Encore quelques heures et nous serons à Halifax. Nous sommes maintenant à l'heure des Maritimes, quelque part entre Campbellton et Moncton. C'est aussi l'heure du déjeuner. Des oeufs, du bacon, des saucisses, et une montagne de fruits qui font oublier la nuit d'insomnie.

On croise des Australiens qui traversent le Canada en train d'un bout à l'autre. Il y a peu de Canadiens à bord. Mais il y a cette femme de Toronto qui fait le trajet chaque année, et qui lit chaque fois un tome d'Harry Potter. «C'est le moyen que j'ai trouvé pour me ressourcer, retrouver mon équilibre, le bien-être», dit-elle.

C'est presque la fin. Les voyageurs sont invités à déguster des vins et du fromage de la Nouvelle-Écosse. Une jeune fille de la Colombie-Britannique commence à chanter en jouant de son banjo.

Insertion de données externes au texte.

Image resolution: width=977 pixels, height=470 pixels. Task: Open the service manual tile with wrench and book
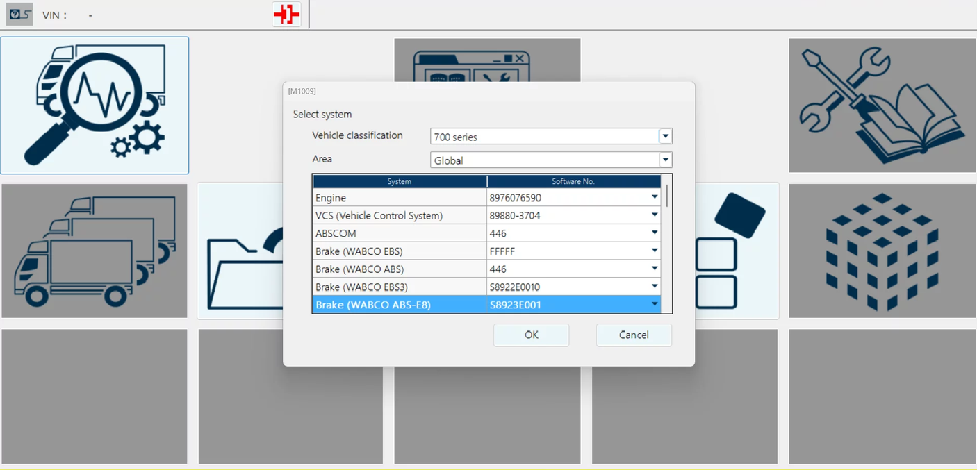(x=881, y=105)
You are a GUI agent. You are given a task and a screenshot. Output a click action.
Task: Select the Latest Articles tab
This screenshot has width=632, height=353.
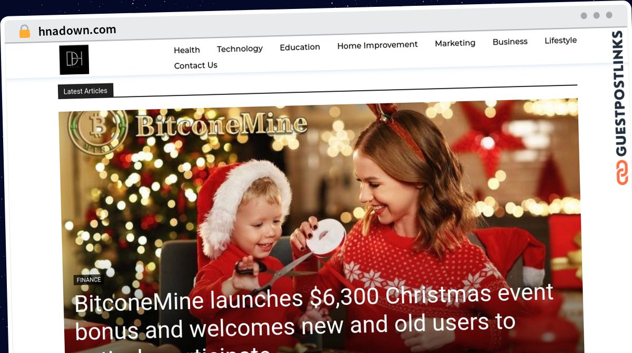pos(85,91)
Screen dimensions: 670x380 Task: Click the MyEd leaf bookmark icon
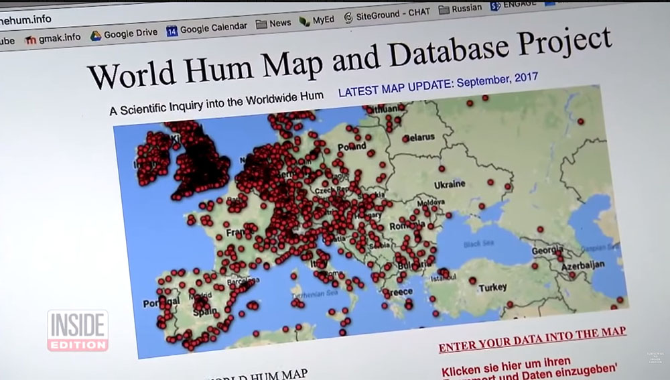click(305, 21)
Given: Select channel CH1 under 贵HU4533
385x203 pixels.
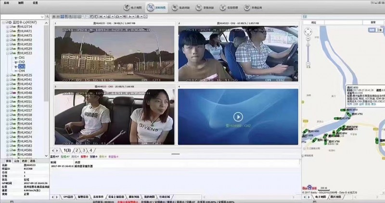Looking at the screenshot, I should [22, 58].
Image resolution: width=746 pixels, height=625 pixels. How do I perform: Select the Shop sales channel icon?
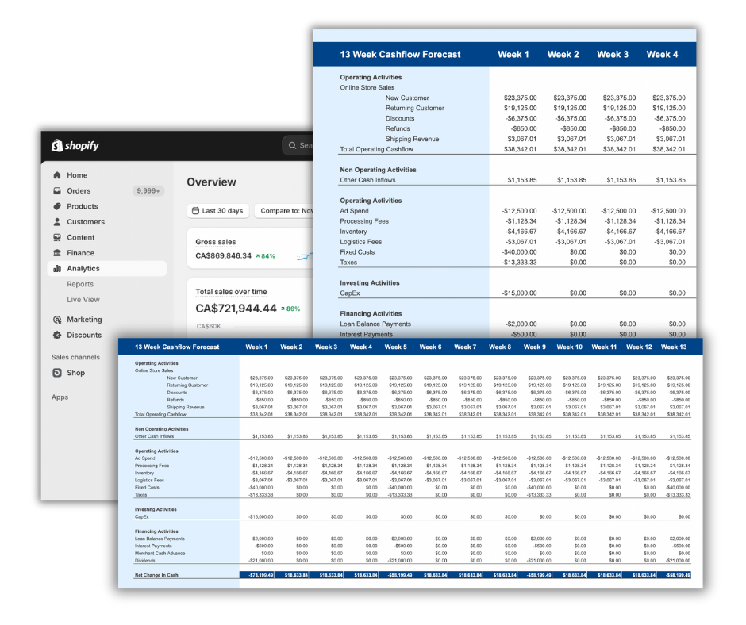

Elle voyage gratuitement en échange du divertissement à bord.

Soudain, une certaine nostalgie s'installe dans le train. Les voyageurs se sont habitués à tanguer et vont mettre le pied à terre un peu à reculons.

Les prix

Les tarifs pour un aller simple varient de 165$ à environ 500$ par personne selon la classe de wagon, qui va du simple siège à une couchette double comprenant les toilettes et la douche privées. Le forfait avec compartiment comprend tous les repas et la dégustation d'après-midi.

Les aubaines

La compagnie Via Rail offre fréquemment des aubaines ou forfaits spéciaux sur son site internet. Les amateurs de train peuvent aussi se munir de différentes cartes voyage pour économiser. Les tarifs sont moins élevés pour les gens de 25 ans et moins, ceux de 60 ans et plus, et les réservations en groupe. Les enfants de 2 à 11 ans ont un rabais de 50%.

À noter que les tarifs peuvent être légèrement plus élevés durant l'été.